Le procès d’Aliou Bah, figure politique guinéenne, a continué de se dérouler devant la cour ce mardi, avec des échanges importants entre l’accusé et la présidente du tribunal, Hadja Fatou Bangoura. Ce dernier est accusé d’offense et de diffamation à l’encontre du chef de l’État, accusations qu’il a fermement niées.
À la barre, Aliou Bah a d’abord été interrogé par la présidente, qui lui a demandé de clarifier s’il reconnaissait les faits qui lui étaient reprochés. “Je ne reconnais pas les faits qui me sont reprochés”, a-t-il répondu, avant de détailler les circonstances de son arrestation.

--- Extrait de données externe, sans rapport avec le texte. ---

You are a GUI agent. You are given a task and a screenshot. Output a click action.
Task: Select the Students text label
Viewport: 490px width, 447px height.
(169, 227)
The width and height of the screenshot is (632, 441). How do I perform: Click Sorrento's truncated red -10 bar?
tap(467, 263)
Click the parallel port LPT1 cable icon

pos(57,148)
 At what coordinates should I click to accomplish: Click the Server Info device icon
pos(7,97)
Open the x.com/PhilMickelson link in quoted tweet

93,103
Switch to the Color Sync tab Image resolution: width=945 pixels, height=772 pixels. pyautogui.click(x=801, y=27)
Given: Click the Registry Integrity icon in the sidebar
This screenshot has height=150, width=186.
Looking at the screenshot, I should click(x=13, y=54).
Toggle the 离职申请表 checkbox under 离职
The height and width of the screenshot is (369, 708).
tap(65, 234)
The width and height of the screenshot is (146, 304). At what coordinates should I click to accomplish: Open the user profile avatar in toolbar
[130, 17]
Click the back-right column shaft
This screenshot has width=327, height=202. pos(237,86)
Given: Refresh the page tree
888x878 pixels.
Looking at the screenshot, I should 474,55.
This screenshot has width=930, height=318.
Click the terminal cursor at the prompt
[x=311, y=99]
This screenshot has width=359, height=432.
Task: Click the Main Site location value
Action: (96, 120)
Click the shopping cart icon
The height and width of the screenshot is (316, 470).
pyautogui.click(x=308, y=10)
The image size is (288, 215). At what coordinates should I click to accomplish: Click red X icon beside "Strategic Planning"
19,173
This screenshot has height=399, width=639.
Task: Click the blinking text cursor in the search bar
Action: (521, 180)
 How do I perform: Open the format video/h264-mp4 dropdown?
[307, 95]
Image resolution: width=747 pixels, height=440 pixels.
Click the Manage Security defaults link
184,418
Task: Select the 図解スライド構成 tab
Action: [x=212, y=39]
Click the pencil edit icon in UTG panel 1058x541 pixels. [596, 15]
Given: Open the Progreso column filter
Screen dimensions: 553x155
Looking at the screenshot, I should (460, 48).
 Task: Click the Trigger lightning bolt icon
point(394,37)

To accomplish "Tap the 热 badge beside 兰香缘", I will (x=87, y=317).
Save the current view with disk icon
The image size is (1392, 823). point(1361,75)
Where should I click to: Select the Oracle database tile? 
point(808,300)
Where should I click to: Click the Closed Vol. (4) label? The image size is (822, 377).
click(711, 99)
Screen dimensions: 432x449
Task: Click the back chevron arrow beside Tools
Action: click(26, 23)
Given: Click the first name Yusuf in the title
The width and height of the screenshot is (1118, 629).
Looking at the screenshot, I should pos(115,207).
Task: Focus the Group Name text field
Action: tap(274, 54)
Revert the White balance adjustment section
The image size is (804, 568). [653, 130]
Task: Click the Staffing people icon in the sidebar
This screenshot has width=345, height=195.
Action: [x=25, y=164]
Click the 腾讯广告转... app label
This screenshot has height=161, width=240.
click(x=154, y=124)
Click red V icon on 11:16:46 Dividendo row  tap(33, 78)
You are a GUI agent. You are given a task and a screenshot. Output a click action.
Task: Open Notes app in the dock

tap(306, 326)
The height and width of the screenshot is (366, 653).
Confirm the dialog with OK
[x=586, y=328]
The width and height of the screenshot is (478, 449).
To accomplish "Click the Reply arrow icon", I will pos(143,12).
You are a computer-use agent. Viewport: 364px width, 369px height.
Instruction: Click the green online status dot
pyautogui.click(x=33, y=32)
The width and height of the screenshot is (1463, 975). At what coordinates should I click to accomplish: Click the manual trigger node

L’accusé a mis en avant les conditions de son arrestation et de son emprisonnement, soulignant qu’il avait été détenu pendant trois mois sans que les motifs de son incarcération ne lui soient clairement expliqués. “Je suis un acteur politique, un père de famille, et un travailleur qui n’a jamais eu de démêlés avec la justice”, a-t-il affirmé. Aliou Bah a insisté sur le fait qu’il n’avait jamais été impliqué dans une quelconque affaire criminelle, ni même amené à témoigner dans un commissariat.
L’accusé a précisé que ses critiques vis-à-vis du gouvernement étaient toujours formulées dans le cadre légal, conformément aux lois de la République de Guinée. Il a expliqué que son engagement politique, ainsi que la formation qu’il dirigeait, visait à offrir une alternative crédible pour le gouvernement du pays, et qu’il en était fier.
En ce qui concerne son arrestation, Aliou Bah a précisé qu’il se rendait à Freetown pour des raisons personnelles lorsqu’il a été interpellé à la frontière de Pamelape. Il a décrit les circonstances de cette interpellation : après avoir été gardé pendant plus de quatre heures à la frontière, lui et son accompagnant ont été transportés à Conakry par des gendarmes cagoulés et lourdement armés. Une fois à Conakry, il a été détenu dans une cellule insalubre pendant plusieurs jours, une expérience qu’il a qualifiée de difficile mais qui ne l’a pas détourné de son engagement politique.
“J’ai accepté ces conditions difficiles, mais je n’ai pas regretté mon engagement. Si cela peut aider à améliorer la situation des Guinéens, je suis prêt à en payer le prix”, a-t-il déclaré, en soulignant qu’il n’avait jamais eu l’intention de nuire à quiconque.
Lors du procès en première instance, son avocat avait argumenté que les motifs de son arrestation étaient infondés. Aliou Bah a réitéré cette position, en soulignant que les accusations portées contre lui ne reposaient sur aucun fondement solide, et que ses prises de parole avaient toujours eu lieu dans un cadre légal.
L’affaire continue de faire débat au sein de l’opinion publique, tandis qu’Aliou Bah maintient sa position, s’estimant victime d’une persécution politique. Il conclut en réaffirmant son engagement pour un avenir meilleur pour la Guinée, malgré les obstacles qu’il rencontre.